The chief adjudicator of the process has asked the Ontario Superior Court to stop the TRC from including the records of these 38,000 individuals in the National Research Centre, housed at the University of Manitoba.

The Centre will include millions of records such as photographs, artifacts, audio and video recordings, provided voluntarily to the Commission. This collection will serve as a fulsome historic record to ensure Canadians do not forget their past.

On the one hand, there are those who maintain that residential school survivors will be silenced if the documents of these 38,000 individuals are destroyed. On the other hand are those who argue that the disclosure of this sensitive personal information to the Commission would violate the trust of the individuals who provided testimony on the basis of confidentiality.

This is a complex legal and jurisdictional matter. As information and privacy commissioners responsible for adjudicating the collective ’right to know’ and the protection of personal privacy, we believe that any decisions made concerning the final disposition of these sensitive records should be guided by long-established and foundational privacy principles.

At the heart of the matter is informational self-determination. Personal information is by definition information about a person. That person’s control of their own personal information is at the heart of the right to privacy. Without control, one cannot fully exercise privacy rights.
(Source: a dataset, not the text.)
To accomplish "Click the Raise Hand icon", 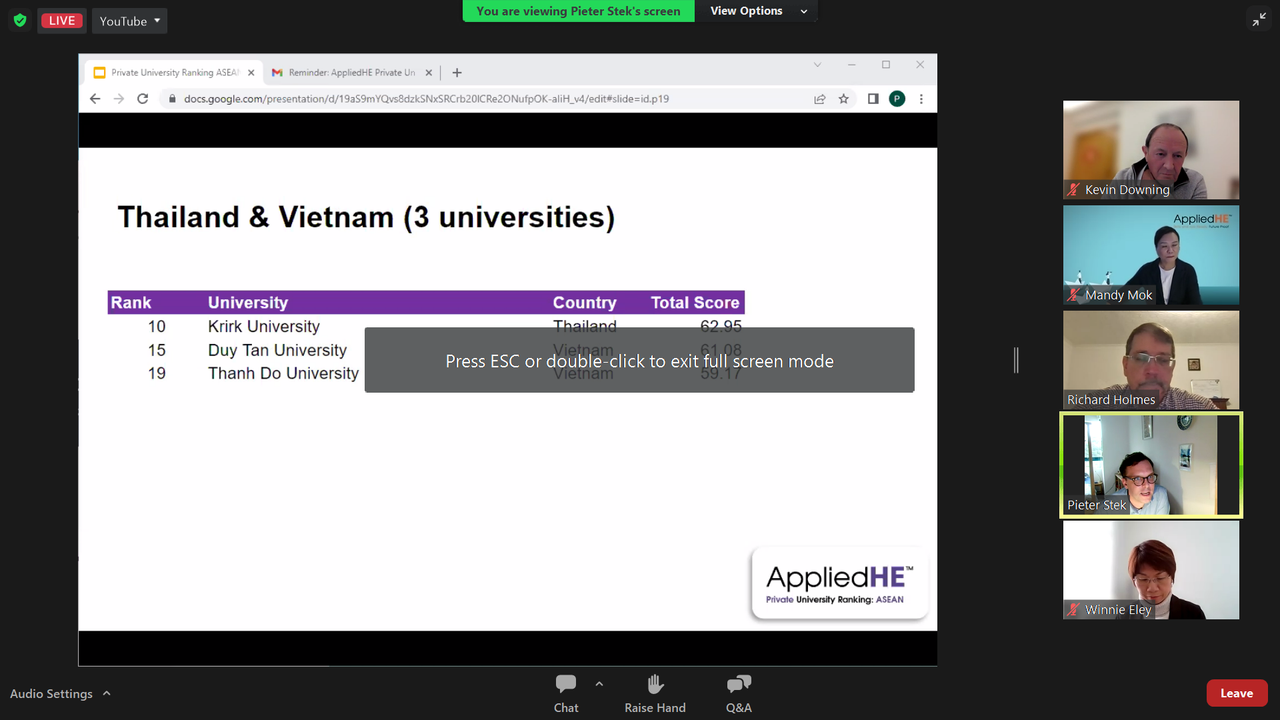I will (654, 692).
Claimants that participated in the Independent Assessment Process were promised confidentiality. There was no notification or consent for future use of the records of these private hearings. No doubt there are some survivors who would give their express consent, and provide their transcripts for an archival record, to be opened for research now or at some time in the future. There are others though, who, if given a choice, would put an end to the inter-generational tragedy of the residential school experience and support destruction of the files.
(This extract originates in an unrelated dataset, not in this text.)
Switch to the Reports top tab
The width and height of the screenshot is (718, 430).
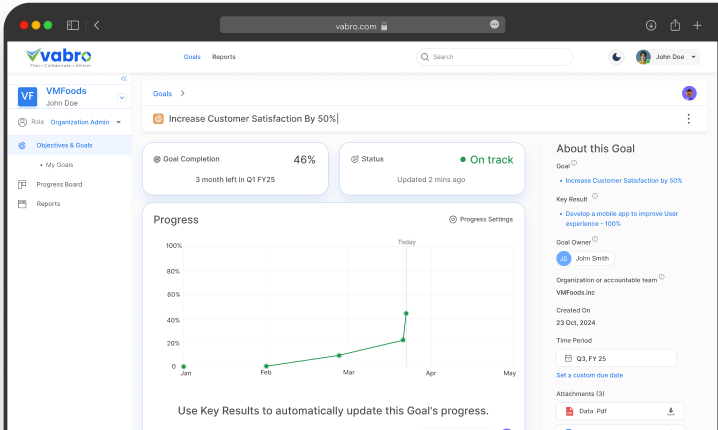click(224, 57)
The work of the Truth and Reconciliation Commission has been instrumental in examining the abuses that took place in residential schools and holding government and churches to account. Likewise, the Independent Assessment Process has given tens of thousands of survivors the opportunity to secure compensation in private and, more importantly, closure for the abuse they endured.

The question of whether to include these individuals in an archival record should not be answered by commissioners or adjudicators, but instead the people whom the information is about. What is needed now is for these 38,000 survivors to be the authors of their own legacy, in the name of privacy, dignity and choice.